Jonathan Uesato

Comments

What Multipolar Failure Looks Like, and Robust Agent-Agnostic Processes (RAAPs)

Thanks for the great post. I found this collection of stories and framings very insightful.

1. Strong +1 to "Problems before solutions." I'm much more focused when reading this story (or any threat model) on "do I find this story plausible and compelling?" (which is already a tremendously high bar) before even starting to get into "how would this update my research priorities?"

2. I wanted to add a mention to Katja Grace's "Misalignment and Misuse" as another example discussing how single-single alignment problems and bargaining failures can blur together and exacerbate each other. The whole post is really short, but I'll quote anyways:

I think a likely scenario leading to bad outcomes is that AI can be made which gives a set of people things they want, at the expense of future or distant resources that the relevant people do not care about or do not own...
When the business strategizing AI systems finally plough all of the resources in the universe into a host of thriving 21st Century businesses, was this misuse or misalignment or accident? The strange new values that were satisfied were those of the AI systems, but the entire outcome only happened because people like Bob chose it knowingly (let’s say). Bob liked it more than the long glorious human future where his business was less good. That sounds like misuse.

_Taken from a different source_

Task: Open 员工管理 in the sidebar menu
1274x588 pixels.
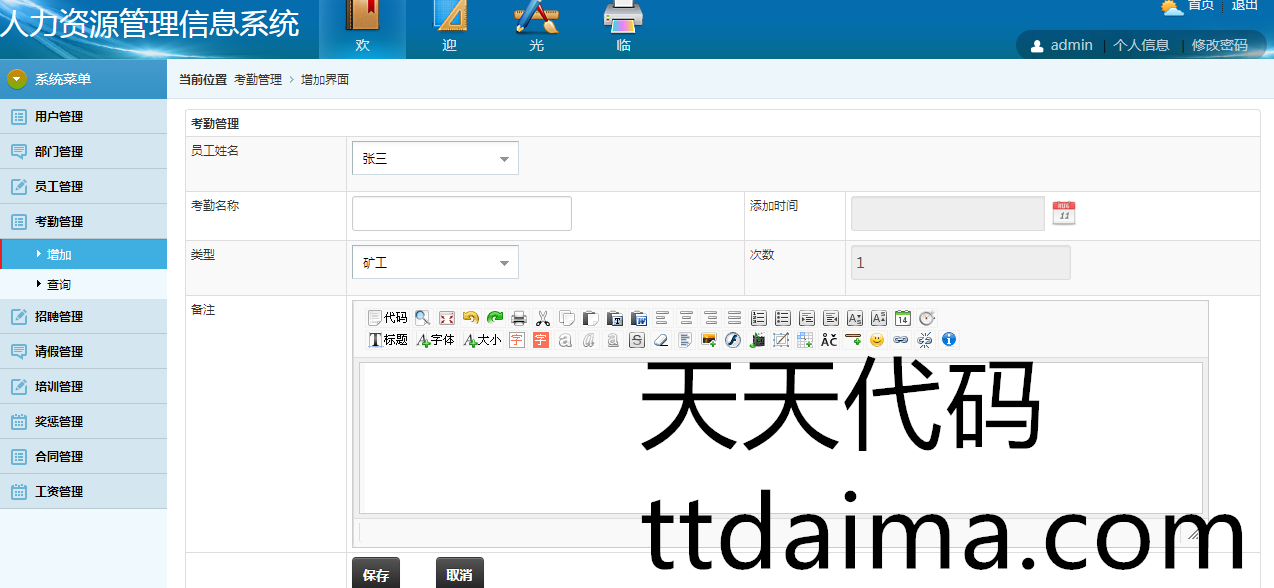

Yet also in a system of many people, letting this decision fall to Bob may well have been an accident on the part of others, such as the technology’s makers or legislators.

In the post's story, both "misalignment" and "misuse" seem like two different, both valid, frames on the problem.

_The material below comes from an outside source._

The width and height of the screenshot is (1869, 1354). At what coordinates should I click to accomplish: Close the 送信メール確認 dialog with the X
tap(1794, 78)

3. I liked the way this point is phrased on agent-agnostic and agent-centric (single-single alignment-focused) approaches as complementary.

The agent-focused and agent-agnostic views are not contradictory... Instead, the agent-focused and agent-agnostic views offer complementary abstractions for intervening on the system... Both types of interventions are valuable, complementary, and arguably necessary.

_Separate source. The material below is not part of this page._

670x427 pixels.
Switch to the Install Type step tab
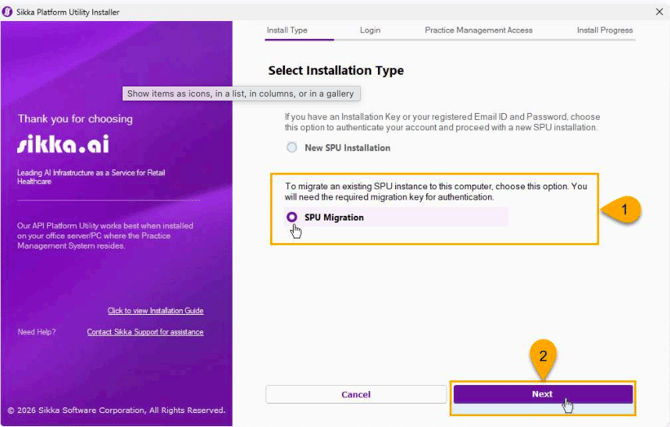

At one extreme end, in the world where we could agree on what constitutes an acceptable level of xrisk, and could agree to not build AI systems which exceed this level, and give ourselves enough time to figure out the alignment issues in advance, we'd be fine! (We would still need to do the work of actually figuring out a bunch of difficult technical and philosophical questions, but importantly, we would have the time and space to do this work.) To the extent we can't do this, what are the RAAPs, such as intense competition, which prevent us from doing so?

And at the other extreme, if we develop really satisfying solutions to alignment, we also shouldn't end up in worlds where we have "little human insight" or factories "so pervasive, well-defended, and intertwined with our basic needs that we are unable to stop them from operating."

I think Paul often makes this point in the context of discussing an alignment tax. We can both decrease the size of the tax, and make the tax more appealing/more easily enforceable.

4. I expect to reconsider many concepts through the RAAPs lens in the next few months. Towards this end, it'd be great to see a more detailed description of what the RAAPs in these stories are. For example, a central example here is "the competitive pressure to produce." We could also maybe think about "a systemic push towards more easily quantifiable metrics (e.g. profit vs. understanding or global well-being)"  which WFLL1 talks about or "strong societal incentives for building powerful systems without correspondingly strong societal incentives for reflection on how to use them". I'm currently thinking about all these RAAPs as a web (or maybe a DAG), where we can pull on any of these different levers to address the problem, as opposed to there being a single true RAAP; does that seem right to you?

Relatedly, I'd be very interested in a post investigating just a single RAAP (what is the cause of the RAAP? what empirical evidence shows the RAAP exists? how does the RAAP influence various threat models?). If you have a short version too, I think that'd help a lot in terms of clarifying how to think about RAAPs.

5. My one quibble is that there may be some criticism of the AGI safety community which seems undeserved. For example, when you write "That is, outside the EA / rationality / x-risk meme-bubbles, lots of AI researchers think about agent-agnostic processes," it seems to imply that inside this community, researchers don't think about RAAPs (though perhaps this is not what you meant!) It seems that many inside these circles think about agent-agnostic processes too! (Though not framed in these terms, and I expect this additional framing will be helpful.) Your section on "Successes in our agent-agnostic thinking" gives many such examples.

This is a quibble in the sense that, yes, I absolutely agree there is lots of room for much needed work on understanding and addressing RAAPs, that yes, we shouldn't take the extreme physical and economic competitiveness of the world for granted, and yes, we should work to change these agent-agnostic forces for the better. I'd also agree this should ideally be a larger fraction of our "portfolio" on the margin (acknowledging pragmatic difficulties to getting here). But I also think the AI safety community has had important contributions on this front.